Em comentário à mensagem do Papa para o Dia das Comunicações Sociais --que a Igreja celebra hoje-- difundido essa sexta-feira por Agência Ecclesia, o bispo explica que Bento XVI assinala a «opção pela verdade».
«Verdade que se nos impõe e que nós não fabricamos; verdade que liberta, verdade que aponta caminhos de construção do bem pessoal integral de cada pessoa e de todas as pessoas; verdade que aponta sempre na direcção do Bem Comum, que é preciso construir, mesmo com sacrifício de alguns bens particulares.»

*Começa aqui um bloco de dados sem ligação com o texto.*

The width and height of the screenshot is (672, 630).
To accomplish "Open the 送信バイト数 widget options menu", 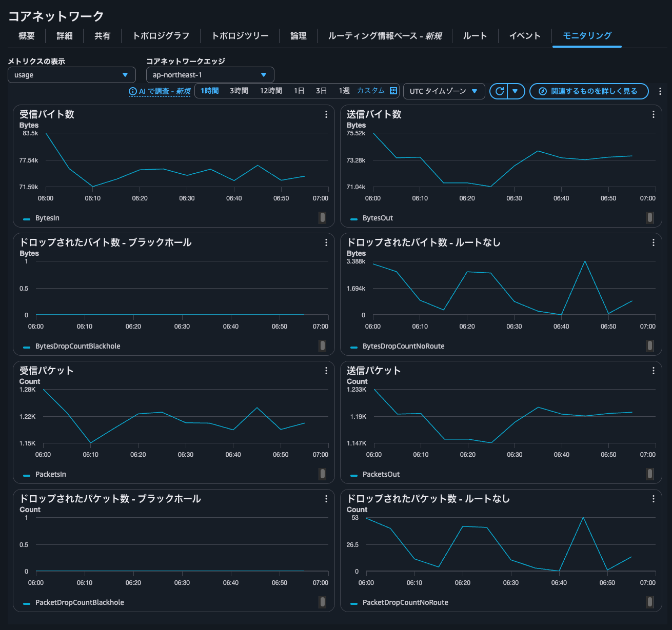I will (x=653, y=114).
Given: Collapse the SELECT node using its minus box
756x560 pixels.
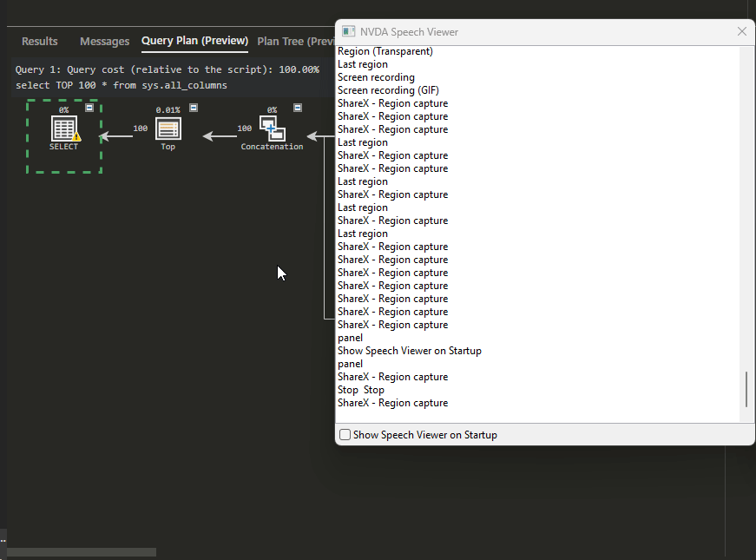Looking at the screenshot, I should coord(89,109).
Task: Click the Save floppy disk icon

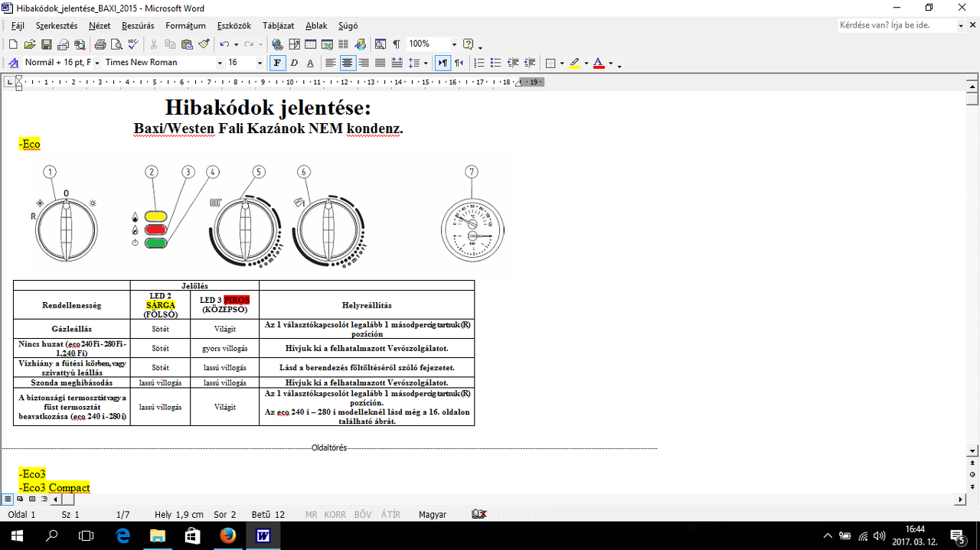Action: [x=46, y=44]
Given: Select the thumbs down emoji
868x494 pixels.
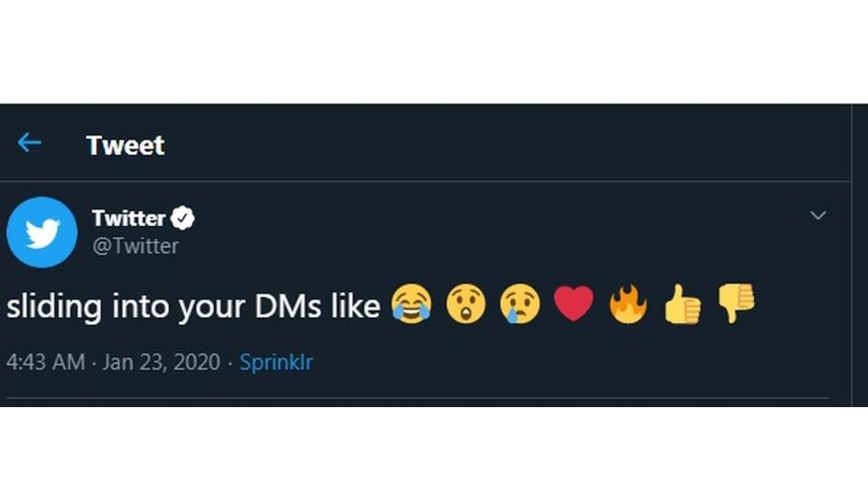Looking at the screenshot, I should pos(736,303).
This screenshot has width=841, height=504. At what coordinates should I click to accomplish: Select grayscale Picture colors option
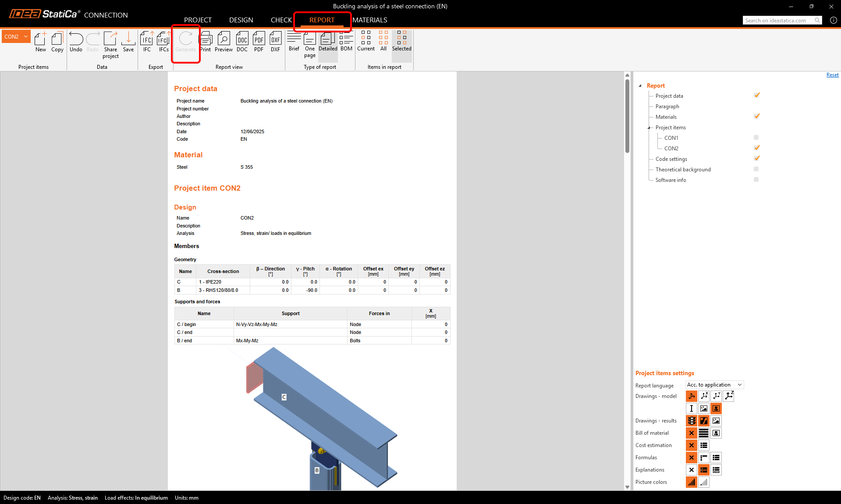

De acordo com o bispo, se a verdade «não está sujeita aos jogos de interesses dos indivíduos e dos grupos; se a verdade não pode ser instrumentalizada por objetivos de puro marketing econômico, político ou outros, então essa mesma verdade transforma-se em fonte de uma ética».
Essa ética vai «determinar regras que hão-de regular também os meios de comunicação social, enquanto instrumentos privilegiados para procurar e divulgar a mesma verdade».
Dom Manuel Felício considera que é a essa responsabilidade dos meios de comunicação social «que o Papa Bento XVI se quer referir quando fala de info-ética, por aproximação a outros âmbitos da ciência, onde se fala, por exemplo, de bioética».
«E sentimos todos como é particularmente urgente procurar a verdade do homem e da mulher, a viverem em sociedade, num processo de construção de vida com qualidade e de bem estar para todos, sem excluir ninguém.»
«Impõe-se por isso cultivar uma ética dos meios de comunicação social, que coloque acima de tudo o respeito pela verdade e em particular a verdade do homem e da mulher, com seus direitos e deveres», afirma.
O bispo acredita que essa ética dos meios de comunicação social, «por um lado orientará sempre para a procura da verdade e para a sua apresentação rigorosa e, em consequência, opõe-se ao princípio da simples justificação de atitudes e interesses de pessoas e grupos».
«E desta forma recusa a chamada lei do mais forte, que instintivamente a todos nos repugna. Entra aqui o alerta do Papa para a subserviência da comunicação social aos interesses dos grandes grupos económicos ou ideológicos.»
Sendo assim --prossegue o bispo--, o critério base para regular o estatuto editorial de todos e cada um dos meios de comunicação social tem de ser «promover e defender a dignidade e os direitos de todos e cada um dos seres humanos».